Return the entries below in full. Keep every word as it is.

[[ Excerpted data, beginning ]]

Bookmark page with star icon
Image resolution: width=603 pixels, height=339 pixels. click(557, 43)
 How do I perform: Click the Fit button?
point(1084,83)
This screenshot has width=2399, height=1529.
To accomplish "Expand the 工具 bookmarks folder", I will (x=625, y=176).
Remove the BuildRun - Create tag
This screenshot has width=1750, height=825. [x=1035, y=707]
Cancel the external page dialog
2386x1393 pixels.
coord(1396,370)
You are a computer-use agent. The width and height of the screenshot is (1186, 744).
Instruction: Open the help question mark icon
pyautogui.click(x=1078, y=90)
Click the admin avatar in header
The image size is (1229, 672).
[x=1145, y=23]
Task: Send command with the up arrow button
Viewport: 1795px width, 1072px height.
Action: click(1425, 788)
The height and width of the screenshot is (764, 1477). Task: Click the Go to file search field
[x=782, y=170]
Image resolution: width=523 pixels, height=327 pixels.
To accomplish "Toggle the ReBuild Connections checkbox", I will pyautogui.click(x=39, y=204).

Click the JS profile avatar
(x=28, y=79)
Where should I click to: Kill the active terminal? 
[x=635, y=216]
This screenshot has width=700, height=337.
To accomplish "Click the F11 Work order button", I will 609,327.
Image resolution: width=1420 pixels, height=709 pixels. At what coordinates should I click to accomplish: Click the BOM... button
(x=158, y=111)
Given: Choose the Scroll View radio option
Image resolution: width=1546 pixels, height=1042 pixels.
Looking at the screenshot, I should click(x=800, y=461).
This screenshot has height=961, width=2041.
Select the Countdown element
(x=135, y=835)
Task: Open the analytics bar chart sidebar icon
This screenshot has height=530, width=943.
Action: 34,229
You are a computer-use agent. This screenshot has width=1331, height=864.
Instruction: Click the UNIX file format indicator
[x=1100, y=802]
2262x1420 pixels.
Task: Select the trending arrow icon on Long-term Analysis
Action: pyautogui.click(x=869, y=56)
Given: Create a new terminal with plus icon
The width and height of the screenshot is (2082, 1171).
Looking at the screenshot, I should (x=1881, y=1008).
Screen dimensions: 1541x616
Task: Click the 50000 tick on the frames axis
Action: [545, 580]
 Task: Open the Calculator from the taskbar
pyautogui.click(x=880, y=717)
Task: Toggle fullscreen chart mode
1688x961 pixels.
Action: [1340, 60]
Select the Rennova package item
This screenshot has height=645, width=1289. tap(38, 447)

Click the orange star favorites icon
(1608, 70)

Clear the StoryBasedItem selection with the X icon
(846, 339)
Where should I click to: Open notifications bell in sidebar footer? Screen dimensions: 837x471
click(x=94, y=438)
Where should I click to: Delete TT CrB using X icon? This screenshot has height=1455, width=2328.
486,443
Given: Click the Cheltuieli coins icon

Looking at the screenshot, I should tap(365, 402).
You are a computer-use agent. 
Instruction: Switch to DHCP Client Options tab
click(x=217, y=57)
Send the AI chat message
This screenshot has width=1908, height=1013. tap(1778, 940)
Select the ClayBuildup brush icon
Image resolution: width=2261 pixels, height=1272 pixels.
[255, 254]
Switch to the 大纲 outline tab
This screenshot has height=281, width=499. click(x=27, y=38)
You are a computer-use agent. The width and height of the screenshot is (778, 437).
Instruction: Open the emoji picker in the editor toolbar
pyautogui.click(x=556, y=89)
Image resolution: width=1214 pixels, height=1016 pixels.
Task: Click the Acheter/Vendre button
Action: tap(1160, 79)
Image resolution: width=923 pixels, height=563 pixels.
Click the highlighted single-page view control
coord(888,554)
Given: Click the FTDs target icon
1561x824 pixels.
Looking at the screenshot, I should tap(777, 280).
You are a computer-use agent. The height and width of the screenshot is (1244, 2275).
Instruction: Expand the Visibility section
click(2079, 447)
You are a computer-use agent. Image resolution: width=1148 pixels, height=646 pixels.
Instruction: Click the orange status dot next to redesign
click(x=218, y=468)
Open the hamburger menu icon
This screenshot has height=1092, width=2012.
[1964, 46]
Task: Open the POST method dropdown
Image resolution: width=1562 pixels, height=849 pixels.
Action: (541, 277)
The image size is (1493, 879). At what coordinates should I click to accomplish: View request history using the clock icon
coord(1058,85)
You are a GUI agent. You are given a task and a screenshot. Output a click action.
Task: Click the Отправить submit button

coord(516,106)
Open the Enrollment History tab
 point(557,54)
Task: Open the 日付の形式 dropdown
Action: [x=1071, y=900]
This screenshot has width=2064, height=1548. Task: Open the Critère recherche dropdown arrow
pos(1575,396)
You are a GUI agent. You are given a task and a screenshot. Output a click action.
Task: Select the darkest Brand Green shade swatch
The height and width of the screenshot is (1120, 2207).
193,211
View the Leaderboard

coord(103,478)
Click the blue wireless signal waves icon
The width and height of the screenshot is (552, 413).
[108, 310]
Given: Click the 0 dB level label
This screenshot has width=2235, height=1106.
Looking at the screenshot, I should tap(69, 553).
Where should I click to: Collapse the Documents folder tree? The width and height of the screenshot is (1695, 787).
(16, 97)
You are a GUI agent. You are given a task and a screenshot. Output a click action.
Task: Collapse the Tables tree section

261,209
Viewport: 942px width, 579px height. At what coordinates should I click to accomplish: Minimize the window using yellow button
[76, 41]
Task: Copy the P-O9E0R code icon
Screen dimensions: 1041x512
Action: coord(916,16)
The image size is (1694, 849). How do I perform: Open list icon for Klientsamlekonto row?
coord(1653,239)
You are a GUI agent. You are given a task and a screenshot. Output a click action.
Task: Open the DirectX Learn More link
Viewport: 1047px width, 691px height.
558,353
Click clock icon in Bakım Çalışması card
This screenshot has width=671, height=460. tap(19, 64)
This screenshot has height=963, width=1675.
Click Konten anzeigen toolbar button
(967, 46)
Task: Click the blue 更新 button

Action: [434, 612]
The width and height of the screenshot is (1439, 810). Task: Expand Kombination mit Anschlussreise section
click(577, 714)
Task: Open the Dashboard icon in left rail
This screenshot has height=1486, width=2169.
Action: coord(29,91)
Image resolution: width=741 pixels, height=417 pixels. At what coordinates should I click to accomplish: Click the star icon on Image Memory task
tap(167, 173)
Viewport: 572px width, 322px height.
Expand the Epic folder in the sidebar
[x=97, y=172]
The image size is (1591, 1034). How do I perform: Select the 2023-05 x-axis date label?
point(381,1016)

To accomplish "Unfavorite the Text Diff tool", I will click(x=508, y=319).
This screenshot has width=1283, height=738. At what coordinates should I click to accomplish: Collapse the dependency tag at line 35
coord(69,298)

[[ Excerpted data, end ]]

**Answer area:**
Bookmark page with star icon
Image resolution: width=603 pixels, height=339 pixels. click(557, 43)
 How do I perform: Click the Fit button?
point(1084,83)
This screenshot has width=2399, height=1529.
To accomplish "Expand the 工具 bookmarks folder", I will (x=625, y=176).
Remove the BuildRun - Create tag
This screenshot has width=1750, height=825. [x=1035, y=707]
Cancel the external page dialog
2386x1393 pixels.
coord(1396,370)
You are a computer-use agent. The width and height of the screenshot is (1186, 744).
Instruction: Open the help question mark icon
pyautogui.click(x=1078, y=90)
Click the admin avatar in header
The image size is (1229, 672).
[x=1145, y=23]
Task: Send command with the up arrow button
Viewport: 1795px width, 1072px height.
Action: click(1425, 788)
The height and width of the screenshot is (764, 1477). Task: Click the Go to file search field
[x=782, y=170]
Image resolution: width=523 pixels, height=327 pixels.
To accomplish "Toggle the ReBuild Connections checkbox", I will pyautogui.click(x=39, y=204).

Click the JS profile avatar
(x=28, y=79)
Where should I click to: Kill the active terminal? 
[x=635, y=216]
This screenshot has width=700, height=337.
To accomplish "Click the F11 Work order button", I will 609,327.
Image resolution: width=1420 pixels, height=709 pixels. At what coordinates should I click to accomplish: Click the BOM... button
(x=158, y=111)
Given: Choose the Scroll View radio option
Image resolution: width=1546 pixels, height=1042 pixels.
Looking at the screenshot, I should click(x=800, y=461).
This screenshot has height=961, width=2041.
Select the Countdown element
(x=135, y=835)
Task: Open the analytics bar chart sidebar icon
This screenshot has height=530, width=943.
Action: 34,229
You are a computer-use agent. This screenshot has width=1331, height=864.
Instruction: Click the UNIX file format indicator
[x=1100, y=802]
2262x1420 pixels.
Task: Select the trending arrow icon on Long-term Analysis
Action: pyautogui.click(x=869, y=56)
Given: Create a new terminal with plus icon
The width and height of the screenshot is (2082, 1171).
Looking at the screenshot, I should (x=1881, y=1008).
Screen dimensions: 1541x616
Task: Click the 50000 tick on the frames axis
Action: [545, 580]
 Task: Open the Calculator from the taskbar
pyautogui.click(x=880, y=717)
Task: Toggle fullscreen chart mode
1688x961 pixels.
Action: [1340, 60]
Select the Rennova package item
This screenshot has height=645, width=1289. tap(38, 447)

Click the orange star favorites icon
(1608, 70)

Clear the StoryBasedItem selection with the X icon
(846, 339)
Where should I click to: Open notifications bell in sidebar footer? Screen dimensions: 837x471
click(x=94, y=438)
Where should I click to: Delete TT CrB using X icon? This screenshot has height=1455, width=2328.
486,443
Given: Click the Cheltuieli coins icon

Looking at the screenshot, I should tap(365, 402).
You are a computer-use agent. 
Instruction: Switch to DHCP Client Options tab
click(x=217, y=57)
Send the AI chat message
This screenshot has width=1908, height=1013. tap(1778, 940)
Select the ClayBuildup brush icon
Image resolution: width=2261 pixels, height=1272 pixels.
[255, 254]
Switch to the 大纲 outline tab
This screenshot has height=281, width=499. click(x=27, y=38)
You are a computer-use agent. The width and height of the screenshot is (778, 437).
Instruction: Open the emoji picker in the editor toolbar
pyautogui.click(x=556, y=89)
Image resolution: width=1214 pixels, height=1016 pixels.
Task: Click the Acheter/Vendre button
Action: tap(1160, 79)
Image resolution: width=923 pixels, height=563 pixels.
Click the highlighted single-page view control
coord(888,554)
Given: Click the FTDs target icon
1561x824 pixels.
Looking at the screenshot, I should tap(777, 280).
You are a computer-use agent. The height and width of the screenshot is (1244, 2275).
Instruction: Expand the Visibility section
click(2079, 447)
You are a computer-use agent. Image resolution: width=1148 pixels, height=646 pixels.
Instruction: Click the orange status dot next to redesign
click(x=218, y=468)
Open the hamburger menu icon
This screenshot has height=1092, width=2012.
[1964, 46]
Task: Open the POST method dropdown
Image resolution: width=1562 pixels, height=849 pixels.
Action: (541, 277)
The image size is (1493, 879). At what coordinates should I click to accomplish: View request history using the clock icon
coord(1058,85)
You are a GUI agent. You are given a task and a screenshot. Output a click action.
Task: Click the Отправить submit button

coord(516,106)
Open the Enrollment History tab
 point(557,54)
Task: Open the 日付の形式 dropdown
Action: [x=1071, y=900]
This screenshot has width=2064, height=1548. Task: Open the Critère recherche dropdown arrow
pos(1575,396)
You are a GUI agent. You are given a task and a screenshot. Output a click action.
Task: Select the darkest Brand Green shade swatch
The height and width of the screenshot is (1120, 2207).
193,211
View the Leaderboard

coord(103,478)
Click the blue wireless signal waves icon
The width and height of the screenshot is (552, 413).
[108, 310]
Given: Click the 0 dB level label
This screenshot has width=2235, height=1106.
Looking at the screenshot, I should tap(69, 553).
Where should I click to: Collapse the Documents folder tree? The width and height of the screenshot is (1695, 787).
(16, 97)
You are a GUI agent. You are given a task and a screenshot. Output a click action.
Task: Collapse the Tables tree section

261,209
Viewport: 942px width, 579px height. At what coordinates should I click to accomplish: Minimize the window using yellow button
[76, 41]
Task: Copy the P-O9E0R code icon
Screen dimensions: 1041x512
Action: coord(916,16)
The image size is (1694, 849). How do I perform: Open list icon for Klientsamlekonto row?
coord(1653,239)
You are a GUI agent. You are given a task and a screenshot. Output a click action.
Task: Open the DirectX Learn More link
Viewport: 1047px width, 691px height.
558,353
Click clock icon in Bakım Çalışması card
This screenshot has width=671, height=460. tap(19, 64)
This screenshot has height=963, width=1675.
Click Konten anzeigen toolbar button
(967, 46)
Task: Click the blue 更新 button

Action: [434, 612]
The width and height of the screenshot is (1439, 810). Task: Expand Kombination mit Anschlussreise section
click(577, 714)
Task: Open the Dashboard icon in left rail
This screenshot has height=1486, width=2169.
Action: coord(29,91)
Image resolution: width=741 pixels, height=417 pixels. At what coordinates should I click to accomplish: Click the star icon on Image Memory task
tap(167, 173)
Viewport: 572px width, 322px height.
Expand the Epic folder in the sidebar
[x=97, y=172]
The image size is (1591, 1034). How do I perform: Select the 2023-05 x-axis date label?
point(381,1016)

To accomplish "Unfavorite the Text Diff tool", I will click(x=508, y=319).
This screenshot has width=1283, height=738. At what coordinates should I click to accomplish: Collapse the dependency tag at line 35
coord(69,298)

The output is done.